Labour and Liberal Democrat councillors in Stockport have criticised government plans to change electoral registration could see up to a million people fall off the register.
The abrupt proposed changes would usher in individual electoral registration, replacing the previous system of registering to vote by household, and were due to be implemented in December 2016.
However, the government have issued an order to bring the date forward by one year, leaving Stockport with almost 4000 unconfirmed voters, who the council say could become disenfranchised from the democratic system.
Councillor Colin Foster, Labour spokesperson for young people and voter registration, said: “The government shouldn’t be moving the goalposts like they have done.

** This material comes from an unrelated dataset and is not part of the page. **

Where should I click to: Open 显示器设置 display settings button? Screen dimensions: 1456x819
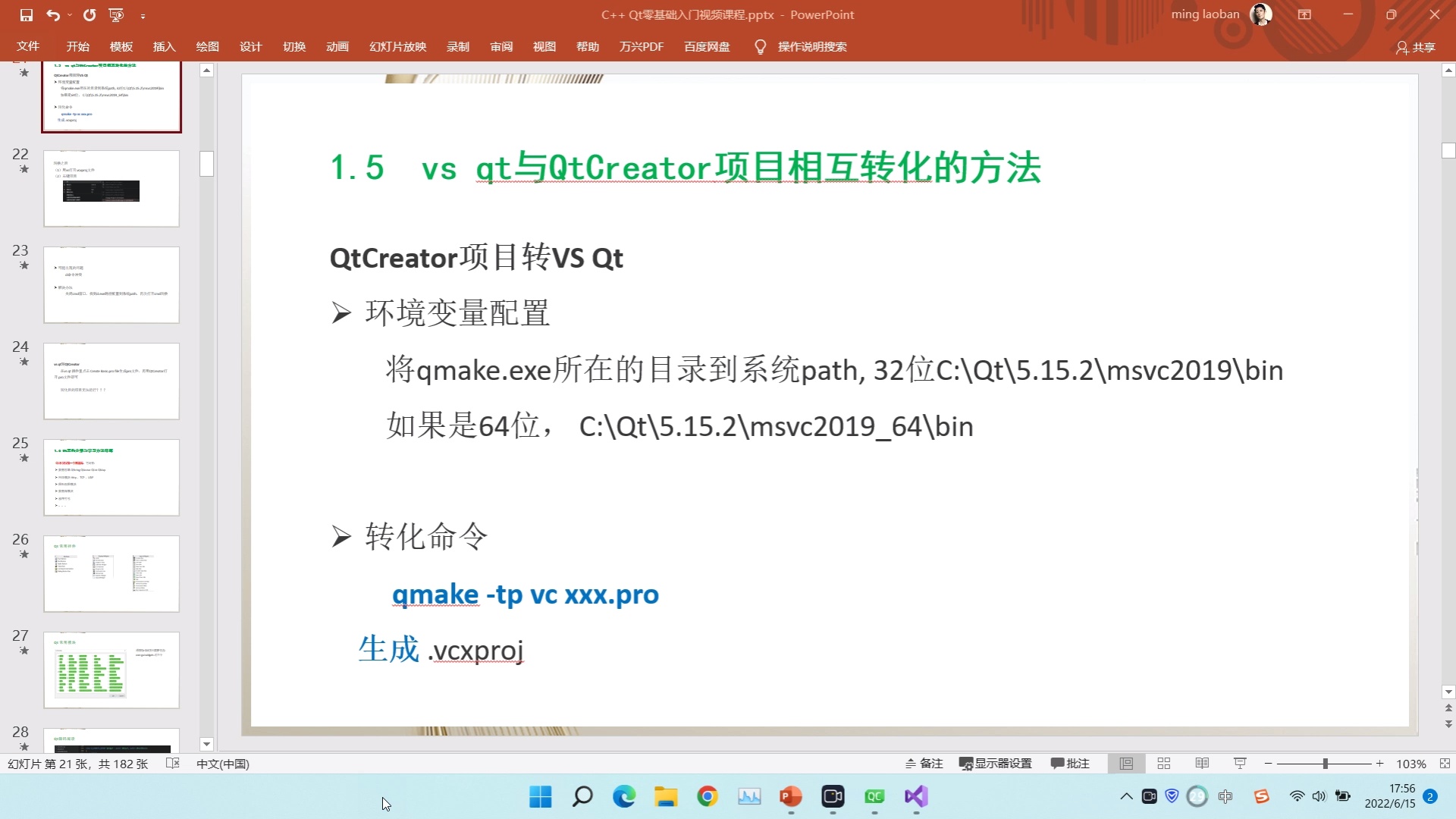tap(995, 764)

“Whatever the rationale for the changes, the implementation of them has been shambolic and will lead to people who have been able to vote in the past now not being registered.
“These rushed changes also ignore the wider problems of not being on the electoral register, which include making it harder to get a credit card or a mobile phone contract and increasing the possibility of an £80 fine.”
Labour and Liberal Democrat councillors will bring forward a motion next week asking Stockport Council to ‘take every practicable step … to ensure that as many local residents are registered to vote as possible’.
Councillor Iain Roberts, Deputy Leader of the Council and Liberal Democrat Group said: “People who are legally entitled to vote should be able to do so in a democratic society; that should be a principle which is fundamental.
“Councils across the country were given an implementation date for these changes and that has now cynically been changed at very short notice.”
The council meeting will take place on October 29.